El caso Paret o la muerte como espectáculo

Pedro de la Hoz • La Habana, Cuba

Ver morir a un semejante en la pantalla doméstica se ha convertido lamentablemente en un lugar común. Las emociones fuertes, así sean macabras, forman parte de la industria del espectáculo en los medios masivos de comunicación. No hablo de los ríos de sangre de las películas de acción ni de las reconstrucciones dramatizadas de los cada vez más frecuentes programas dedicados a vulgarizar la ciencia forense, sino de la muerte real a la vista de todos.

Una información difundida este verano por la agencia de noticias italiana ANSA trajo a mi memoria un dato: el primer hombre literalmente masacrado durante una trasmisión televisiva en vivo fue un cubano, el boxeador Benny Paret.

Imagen: La Jiribilla

El recuerdo se avivó a partir de las declaraciones del púgil italiano Nino Benvenutti, quien lamentó el deceso sin gloria a fines de julio de 2013 de Emile Griffith, victimario de Paret  en una pelea librada el 24 de marzo de 1962 en el Madison Square Garden, de Nueva York.

Paret, un fornido joven de 25 años de edad, natural de Santa Clara, nunca debió combatir ese día. Tres meses antes había recibido una soberana paliza a manos del norteamericano Gene Fullner, de una división superior. Los manejadores del villaclareño  y él mismo, apremiado por deudas contraídas, pactaron ese encuentro que todos sabían desigual. Paret descendió del encerado con los ojos vidriosos y durante las semanas subsiguientes padeció de fuertes dolores de cabeza.

Pero había que seguir adelante. A toda costa y a todo costo.

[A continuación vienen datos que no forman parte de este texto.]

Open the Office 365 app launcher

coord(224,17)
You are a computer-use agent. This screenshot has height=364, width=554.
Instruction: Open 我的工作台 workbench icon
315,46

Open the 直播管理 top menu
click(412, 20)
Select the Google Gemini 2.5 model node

Se imponía la terrible máxima quevediana: poderoso caballero Don Dinero. Las entradas para la función del Madison estaban vendidas y los organizadores contaban con los suculentos dividendos de la cadena ABC que trasmitiría el enfrentamiento entre Paret y Griffith a lo largo y ancho del país.

El morbo estaba servido. Paret era el campeón mundial de los wélter y mucho debió pasar para llegar al título. Primero derrotó a Don Jordan el 27 de mayo de 1960 por la conquista de la faja, pero Emile Griffith lo sorprendió con un violento uppercut en el asalto 13 y lo despojó de la corona.

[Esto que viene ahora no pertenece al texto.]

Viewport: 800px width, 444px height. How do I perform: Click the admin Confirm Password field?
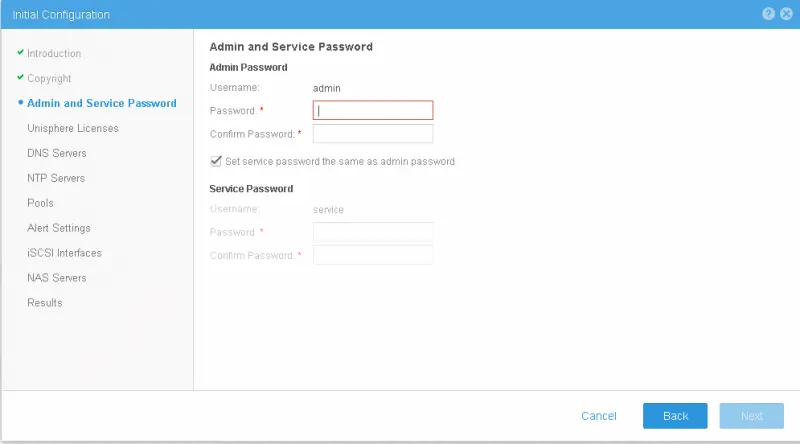click(373, 134)
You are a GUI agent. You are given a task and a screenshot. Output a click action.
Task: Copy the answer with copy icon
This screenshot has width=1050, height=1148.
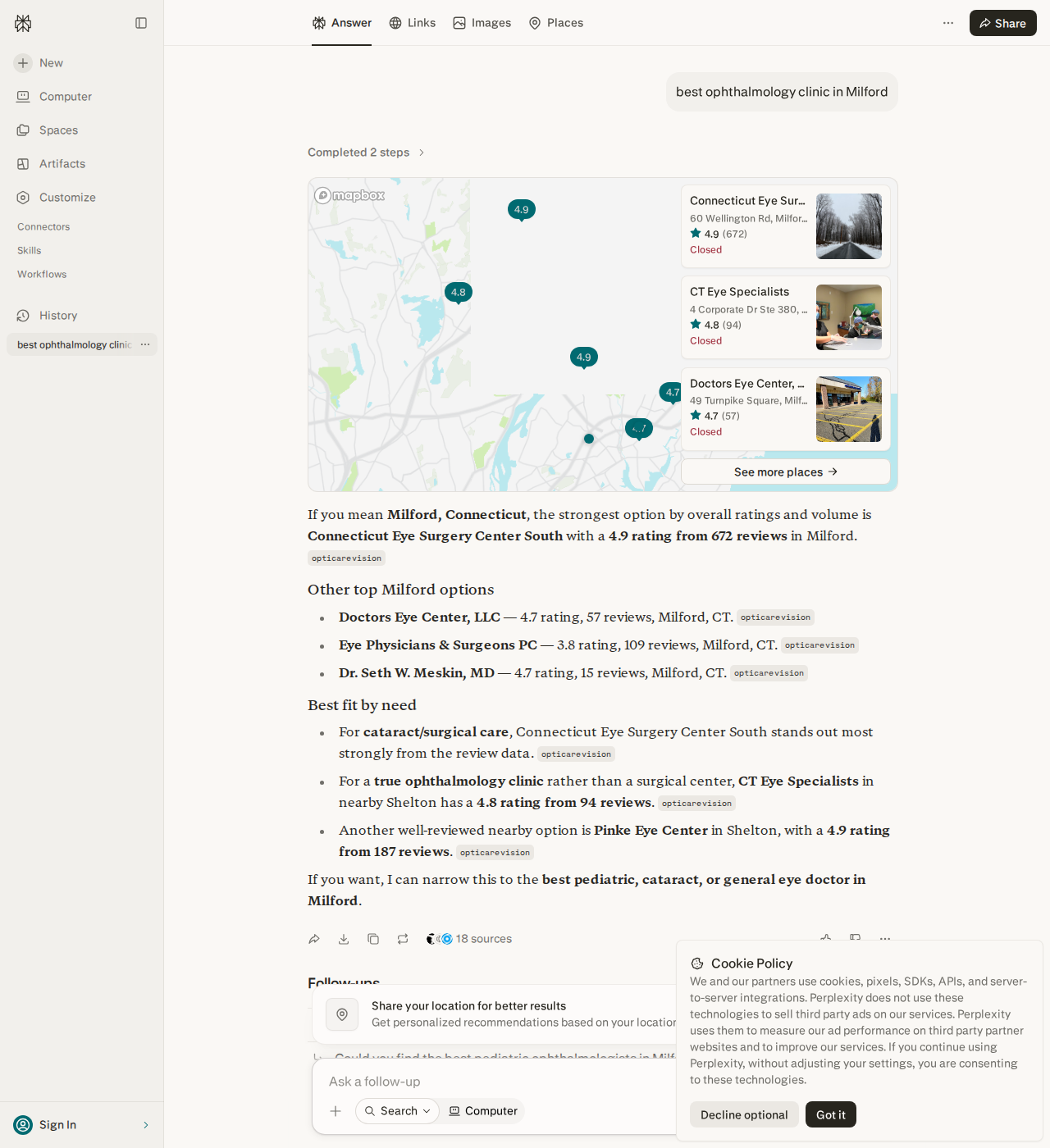click(373, 939)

Griffith se convirtió en una obsesión para el cubano. Se conoce que a esas alturas algunos amigos le recomendaron regresar a casa, pero que este, envenenado por el deseo de venganza y por el entorno de su manejador Manuel Alfaro —gente que le decía que a la Cuba de los comunistas no podría volver jamás—, decidió fajarse nuevamente con Griffith.

La revancha aconteció el 30 de septiembre de 1961 y Paret salió triunfante por puntos en un combate muy parejo, de furiosos intercambios.

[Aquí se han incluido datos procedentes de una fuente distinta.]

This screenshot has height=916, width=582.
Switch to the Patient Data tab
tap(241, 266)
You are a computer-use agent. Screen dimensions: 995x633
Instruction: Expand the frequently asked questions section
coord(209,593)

¿Satisfecho con la victoria? Nada de eso. Los directivos del deporte rentado,  y los apoderados de ambos púgiles querían mucho más. El desmedido afán de ganancias —el boxeador, claro está, con la menor cuantía— puso a Paret frente a Fullner y luego nuevamente ante Griffith ya hecho trizas.

Cientos de miles de televidentes asistieron a la tragedia desde sus hogares. Griffith se ensañó con Paret, pero este, sacando fuerzas de lo imposible, tiró al suelo a su rival en el sexto capítulo. La campana salvó al retador.

Griffith se recuperó y al minuto del duodécimo asalto arrinconó a Paret en una esquina neutral y le propinó una andanada de 18 golpes consecutivos, la mayoría de ellos en la cabeza desprotegida. El árbitro permaneció impasible y esperó a que el cubano cayera sobre la lona sin sentido. Fue sacado del cuadrilátero en camilla, ya en estado de coma y diez días después falleció en un hospital de Nueva York, a consecuencia de daños neurológicos irreparables.

El célebre escritor norteamericano Norman Mailer publicó en abril de 1962 un artículo en Sports Illustrated bajo el título “El insulto mortal” en el que se hizo eco de los supuestos motivos que llevaron a  Griffith a golpear sin piedad al cubano. Se decía entonces que Paret solía espetarle a Griffith en español el calificativo de “maricón” y que este llegó a conocer el significado del vocablo. Griffith lo corroboró años más tarde y admitió el temor a perder prestigio en un medio sumamente machista, pues, a fin de cuentas, Paret tenía razón. En 1977, ya retirado, pobre y olvidado, Griffith reconoció que era homosexual y no debió nunca negarlo.

Pero la verdadera causa de la muerte del cubano fue la maquinaria infernal que rodea al boxeo profesional donde la muerte, insistimos, es un ingrediente del espectáculo. El poeta negro Nicomedes Santa Cruz escribió por la época del suceso el poema “Muerte en el ring”, con una verdad por delante: para vencer el hambre, el estigma del color de la piel y llenar las arcas de otros, Paret murió.